I understand that apprenticeships can come with challenges concerns about entry requirements, fair wages, sufficient time for learning, and ensuring that apprentice roles are valued – to name a few.

To address these, we’ve partnered with the Prince's Trust to remove entry requirements for our degree apprenticeships, increased starting wages above the standard rate for many roles, emphasised to managers the importance of dedicating time for learning, and encouraged apprentices to take ownership of their expertise and actively contribute their insights. While we're aware there may be further challenges, we're committed to providing a supportive and enriching apprenticeship experience for all.

Ricoh's CEO knows the importance, and challenge, of embedding apprenticeship programs
How can HR teams inspired by National Apprenticeship Week embed a sustainable approach to apprenticeships?

While National Apprenticeship Week shines a light on this valuable pathway, a sustainable and impactful program requires long-term vision. 

Firstly, ensure your initiative seamlessly aligns with the business and people strategies. Remember, apprenticeships are investments in your future talent pool, directly shaping your organisation's capabilities. Don't view them as isolated efforts; integrate them into the core strategy to ensure alignment and lasting impact.

Acknowledge that measuring ROI can be tricky. You won't see immediate financial returns, but the commitment to development fosters long-term benefits. Expect to see improvements in business operations, talent acquisition, and overall efficiency as your nurtured talent flourishes.

Finally, cultivate a culture of continuous learning throughout your organisation. Let development become the DNA of your company, where managers actively take on coaching roles in their apprentices' success. Remember, they are vital stakeholders in the program's impact. By aligning with the bigger picture, prioritising long-term benefits, and fostering a culture of learning, your HR team can build an apprenticeship scheme that breathes life into your organisation's future.

How can HR ensure all leaders/managers see the value of apprenticeships?

As with any business initiative, success starts and ends with your people. Getting buy-in from leaders and managers is crucial for success. Firstly, involve them from the start. Include them in program development. Don't just inform them about the program. Invite them to participate in briefings with training providers, select relevant apprenticeship standards using resources like the Institute for Apprenticeships' Occupational Paths, and share their insights on program structure and benefits. This fosters ownership and increases their understanding of the program's goals.

Secondly, share the benefits explicitly and connect apprenticeships to business goals. Highlight how apprenticeships directly contribute to achieving strategic objectives, like developing future talent, addressing skills gaps, or increasing innovation. Showcase examples of successful placements and their impact on the business.

A pprenticeships are investments in your future talent pool, directly shaping your organisation's capabilities. Don't view them as isolated efforts; integrate them into the core strategy to ensure alignment and lasting impact.

Glenn Griggs | CEO, Ricoh UK

Thirdly, focus on leadership development. Emphasise how coaching apprentices provides valuable leadership development opportunities for managers.

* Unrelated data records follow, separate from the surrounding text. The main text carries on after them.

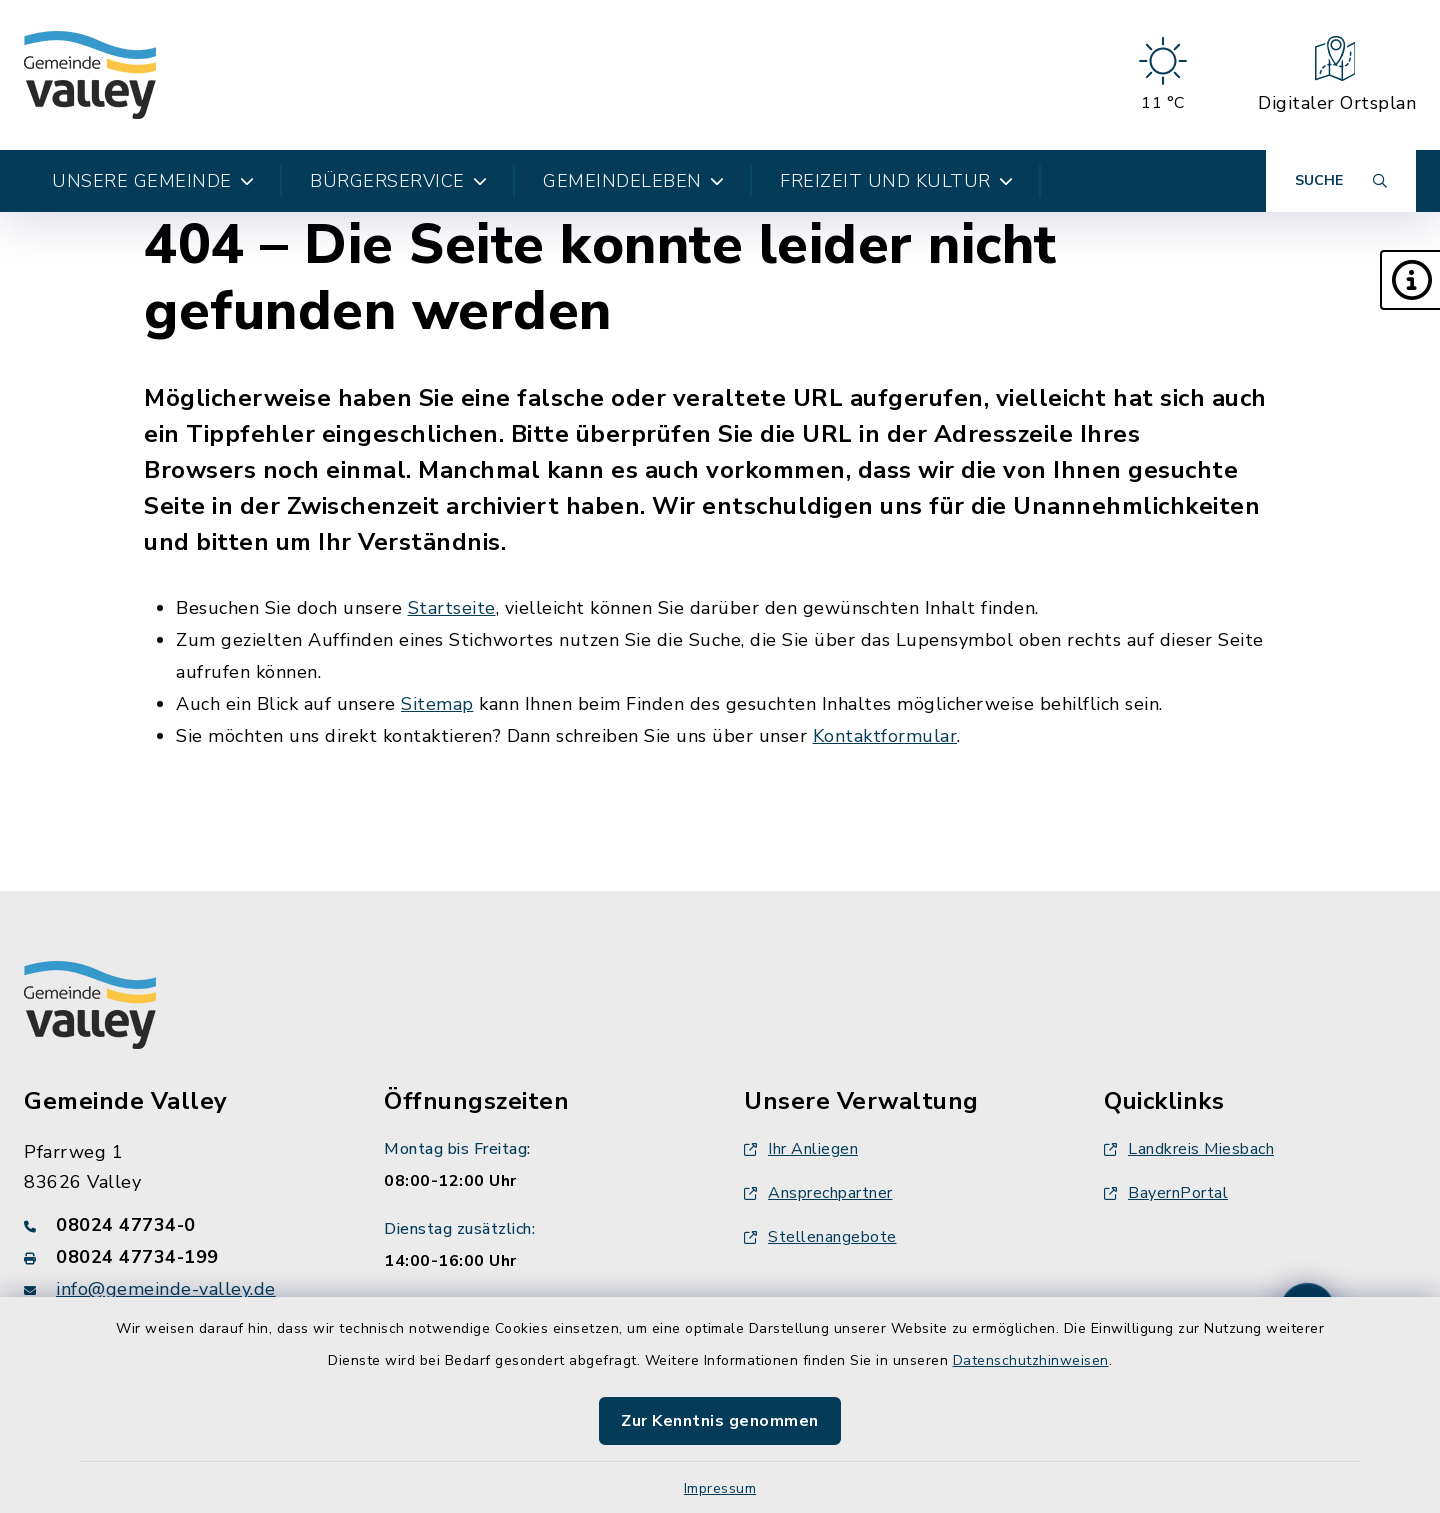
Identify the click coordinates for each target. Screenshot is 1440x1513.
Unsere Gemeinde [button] (153, 181)
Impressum (720, 1488)
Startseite (452, 608)
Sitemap (437, 704)
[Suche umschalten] (1341, 181)
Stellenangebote (820, 1237)
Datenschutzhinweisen (1031, 1360)
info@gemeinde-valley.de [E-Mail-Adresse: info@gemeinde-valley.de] (166, 1289)
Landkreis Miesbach (1189, 1149)
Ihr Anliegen (801, 1149)
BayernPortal (1166, 1193)
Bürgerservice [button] (398, 181)
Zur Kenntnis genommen (720, 1421)
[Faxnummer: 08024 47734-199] (180, 1257)
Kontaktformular (885, 736)
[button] (1410, 280)
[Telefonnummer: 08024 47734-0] (180, 1225)
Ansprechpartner (818, 1193)
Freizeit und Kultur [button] (896, 181)
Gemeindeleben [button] (633, 181)
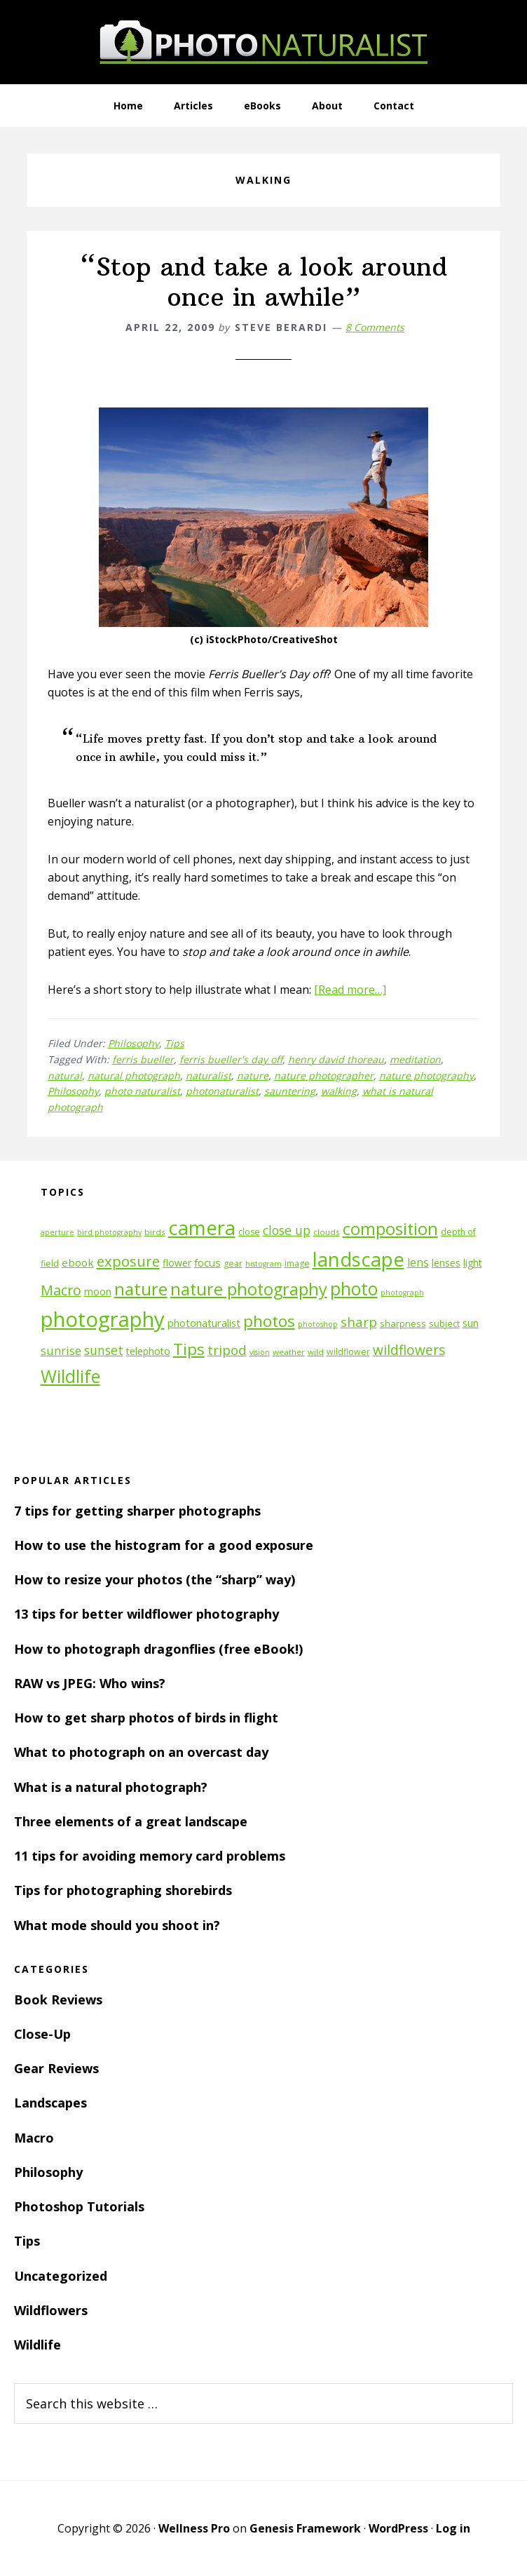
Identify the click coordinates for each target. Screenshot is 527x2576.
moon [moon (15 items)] (97, 1291)
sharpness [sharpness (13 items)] (403, 1323)
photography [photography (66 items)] (103, 1319)
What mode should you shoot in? (117, 1925)
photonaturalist (222, 1091)
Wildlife (37, 2344)
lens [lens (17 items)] (418, 1262)
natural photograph (134, 1075)
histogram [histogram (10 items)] (263, 1264)
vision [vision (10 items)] (259, 1352)
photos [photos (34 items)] (269, 1321)
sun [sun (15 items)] (471, 1323)
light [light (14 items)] (472, 1262)
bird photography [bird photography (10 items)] (109, 1232)
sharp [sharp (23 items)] (359, 1321)
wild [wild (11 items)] (316, 1352)
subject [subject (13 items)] (444, 1323)
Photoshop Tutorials (79, 2206)
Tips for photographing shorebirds (123, 1890)
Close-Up (42, 2033)
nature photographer (324, 1075)
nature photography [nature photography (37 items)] (248, 1289)
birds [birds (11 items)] (154, 1232)
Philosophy (133, 1043)
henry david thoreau (336, 1059)
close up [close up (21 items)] (286, 1230)
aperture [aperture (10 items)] (57, 1232)
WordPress (398, 2528)
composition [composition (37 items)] (390, 1229)
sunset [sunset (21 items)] (103, 1350)
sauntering (289, 1091)
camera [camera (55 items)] (201, 1228)
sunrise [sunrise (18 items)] (61, 1350)
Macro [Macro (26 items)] (61, 1290)
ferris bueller (143, 1059)
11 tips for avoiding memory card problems (149, 1855)
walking (339, 1091)
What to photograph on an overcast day (141, 1752)
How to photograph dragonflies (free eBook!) (158, 1648)
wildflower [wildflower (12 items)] (348, 1352)
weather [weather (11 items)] (289, 1352)
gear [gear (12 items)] (233, 1263)
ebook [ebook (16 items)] (78, 1262)
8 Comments (374, 327)
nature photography (426, 1075)
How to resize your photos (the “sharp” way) (154, 1579)
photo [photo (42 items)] (354, 1288)
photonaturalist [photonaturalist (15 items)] (203, 1323)
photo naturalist (142, 1091)
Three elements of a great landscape (130, 1821)
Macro (34, 2137)
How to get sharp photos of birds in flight (146, 1717)
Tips (174, 1043)
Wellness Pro (194, 2528)
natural (65, 1075)
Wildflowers (51, 2310)
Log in (453, 2528)
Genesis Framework (305, 2528)
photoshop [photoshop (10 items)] (318, 1324)
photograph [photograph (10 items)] (402, 1292)
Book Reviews (58, 1999)
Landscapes (50, 2102)
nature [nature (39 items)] (140, 1288)
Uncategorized (60, 2275)
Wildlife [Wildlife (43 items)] (70, 1376)
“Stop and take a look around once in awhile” (264, 282)
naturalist (208, 1075)
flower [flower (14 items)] (177, 1262)
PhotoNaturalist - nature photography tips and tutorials (263, 42)
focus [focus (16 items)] (207, 1262)
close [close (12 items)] (249, 1232)
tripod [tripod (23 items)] (227, 1349)
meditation (415, 1059)
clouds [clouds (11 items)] (326, 1232)
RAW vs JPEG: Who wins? (89, 1683)
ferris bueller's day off (230, 1059)
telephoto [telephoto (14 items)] (148, 1351)
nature (252, 1075)
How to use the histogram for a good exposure (163, 1545)
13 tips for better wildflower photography (146, 1613)
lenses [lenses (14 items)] (446, 1262)
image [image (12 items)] (297, 1263)
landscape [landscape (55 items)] (358, 1259)
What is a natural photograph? (110, 1787)
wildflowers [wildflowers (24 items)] (409, 1350)
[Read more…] (350, 989)
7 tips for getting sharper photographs (137, 1510)
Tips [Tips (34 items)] (189, 1349)
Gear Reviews (56, 2068)
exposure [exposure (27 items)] (128, 1261)
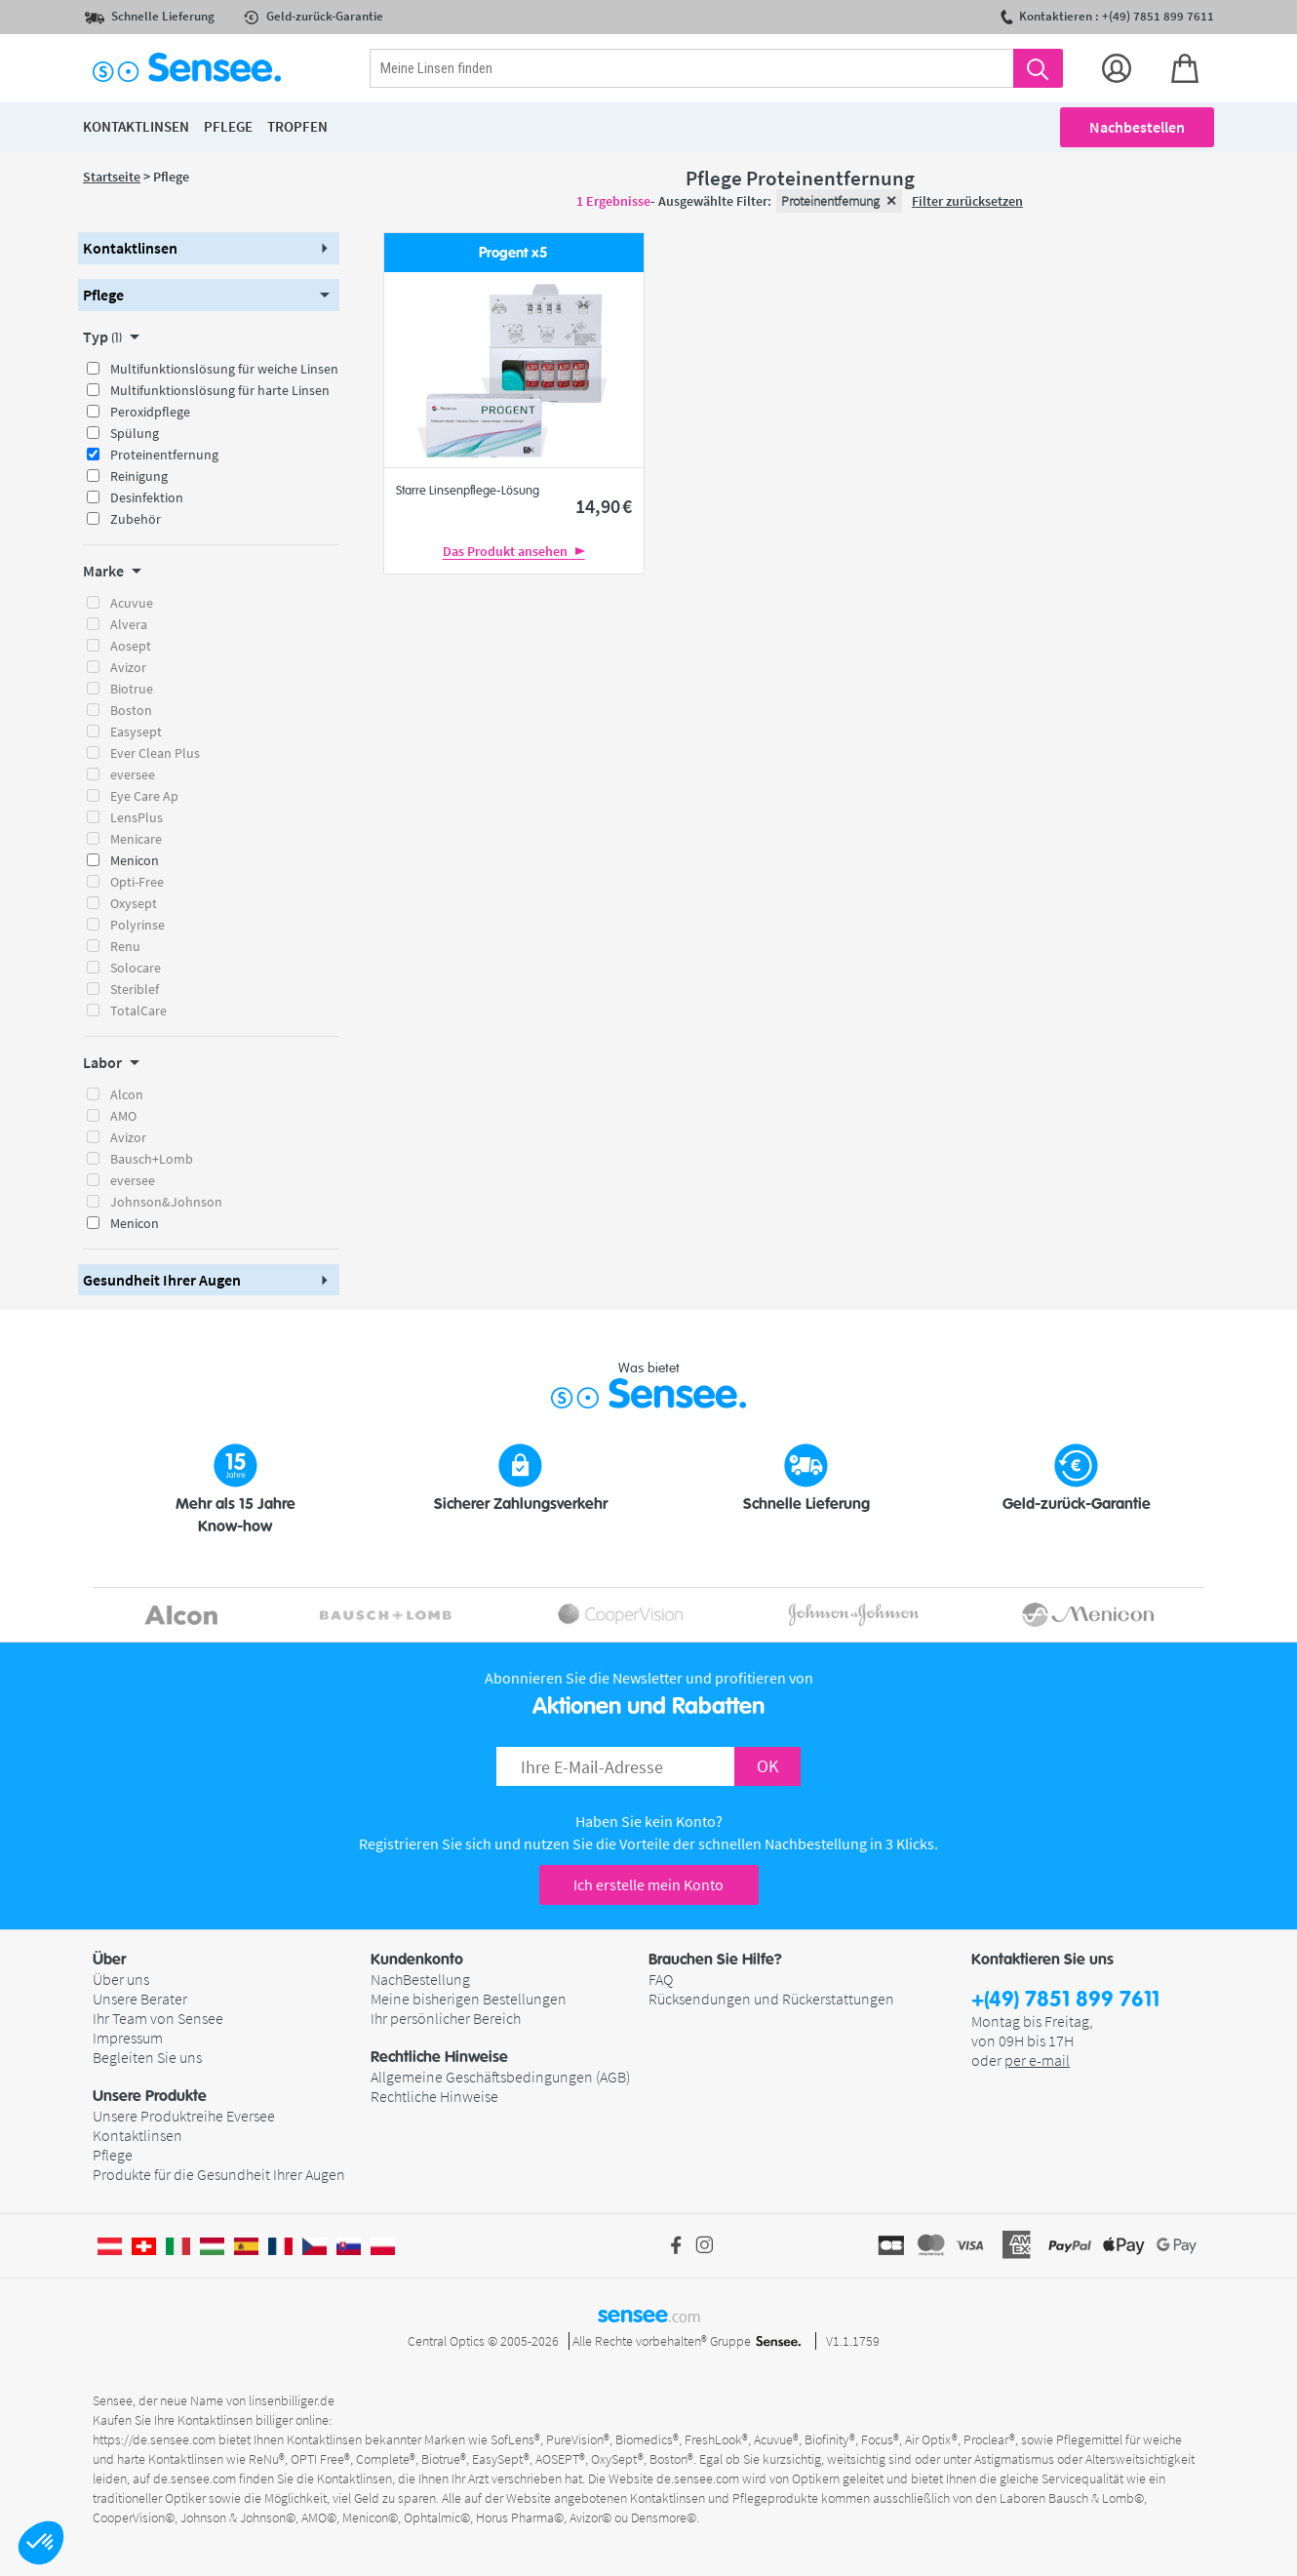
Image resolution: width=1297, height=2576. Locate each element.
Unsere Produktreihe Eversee (184, 2115)
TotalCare (138, 1010)
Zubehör (135, 519)
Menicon (134, 860)
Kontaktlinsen (137, 2135)
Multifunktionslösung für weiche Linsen (224, 368)
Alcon (126, 1094)
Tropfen (297, 126)
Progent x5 (513, 253)
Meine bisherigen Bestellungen (469, 1998)
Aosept (130, 645)
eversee (132, 774)
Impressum (128, 2037)
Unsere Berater (140, 1998)
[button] (41, 2542)
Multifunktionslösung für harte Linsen (220, 390)
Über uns (121, 1979)
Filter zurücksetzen (967, 201)
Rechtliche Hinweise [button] (439, 2057)
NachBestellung (420, 1979)
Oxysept (133, 903)
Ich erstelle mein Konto (648, 1884)
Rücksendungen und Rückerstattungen (771, 1998)
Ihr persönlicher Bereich (446, 2018)
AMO (123, 1116)
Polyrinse (137, 924)
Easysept (136, 731)
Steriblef (134, 989)
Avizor (128, 667)
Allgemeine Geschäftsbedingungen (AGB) (500, 2076)
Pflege (113, 2154)
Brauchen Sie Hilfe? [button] (715, 1959)
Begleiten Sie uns (147, 2057)
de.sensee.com (194, 2478)
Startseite (111, 176)
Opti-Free (137, 882)
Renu (125, 946)
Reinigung (139, 476)
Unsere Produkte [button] (150, 2096)
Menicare (136, 839)
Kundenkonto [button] (417, 1959)
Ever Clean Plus (155, 753)
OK (767, 1766)
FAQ (660, 1979)
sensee (649, 2314)
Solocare (135, 967)
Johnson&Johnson (166, 1201)
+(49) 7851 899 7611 (1065, 2000)
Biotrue (131, 688)
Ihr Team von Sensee (158, 2018)
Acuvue (131, 603)
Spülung (134, 433)
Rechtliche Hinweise (434, 2096)
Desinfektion (146, 497)
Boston (131, 710)
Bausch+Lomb (151, 1159)
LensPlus (136, 817)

They gain experience mentoring, delegating, and providing feedback, enhancing their own leadership skills.

Fourthly, empower them as coaches. Provide training and resources on effective coaching techniques specifically for apprentices. This empowers them to effectively guide and support their apprentices, maximising learning and engagement. 

Finally, recognise their contribution! Celebrate the successes of both apprentices and managers involved in the program. Publicly acknowledge the positive impact of their coaching and commitment, motivating them to continue their involvement.